My question is - how are the DVD image repositories defined ? How can the nvme-cli package be added to them ?
As Stephen Smoogen already noted, the DVD as well as the net install pull in packages as defined in the comps files as he noted.
If the net install includes the file but the DVD not, then the cause is most likely a dependency issue. DVD and NET installation handle dependencies differently. Net installation includes all types of dependencies, but DVD installation does not. If I remember correctly, weak dependencies are not taken into account. See https://pagure.io/fedora-server/issue/32
In this case the dependency is dynamically generated at runtime - if Blivet find the right NVME hardware on the target system, it will request the nvme-cli package to be installed. For this to work, the nvme-cli package needs to be present on the DVD image repos. So to fully solve this issue, I think we will have to somehow hardwire the package to be included in the DVD repos, as regular "static" dependencies are not directly in play here.
OK, that’s a different issue. Looking around to find a suitable location in the server kickstart files, I found the following in comps: (pagure.io/fedora-comps - f38)

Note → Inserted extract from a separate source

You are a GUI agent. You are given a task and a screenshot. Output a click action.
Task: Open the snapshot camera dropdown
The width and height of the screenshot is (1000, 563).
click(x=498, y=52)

comps-f38.xml.in: Note: The anaconda-tools group lists packages that anaconda might comps-f38.xml.in: anaconda environment. If a package is needed in anaconda's runtime comps-f38.xml.in: environment it should be listed as a dependency of the anaconda comps-f38.xml.in: <id>anaconda-tools</id> comps-f38.xml.in: <packagereq type="mandatory">kdump-anaconda-addon</packagereq> comps-f38.xml.in: <id>critical-path-anaconda</id> comps-f38.xml.in: <_name>Critical Path (anaconda)</_name> comps-f38.xml.in: <_description>A set of packages that provide the Critical Path functionality for installing Fedora with anaconda</_description> comps-f38.xml.in: <packagereq type="mandatory">anaconda</packagereq> comps-f38.xml.in: See https://github.com/rhinstaller/anaconda/commit/a475dd0194df7abf0453786fc0147...
Did you already add the nvme-cli package to the anaconda-tools? As I understand, that way the package would become part of the Anaconda runtime and included in the installation medium. That might be a better way as to include it into the files to be installed on every Fedora Server to be created, regardless whether it is needed.
It is best to ask Stephen Gallagher of Server WG. He also solved a similar problem with Cockpit previously at the time in minutes, without causing collateral damage (as others did, unfortunately). I'll put him into CC.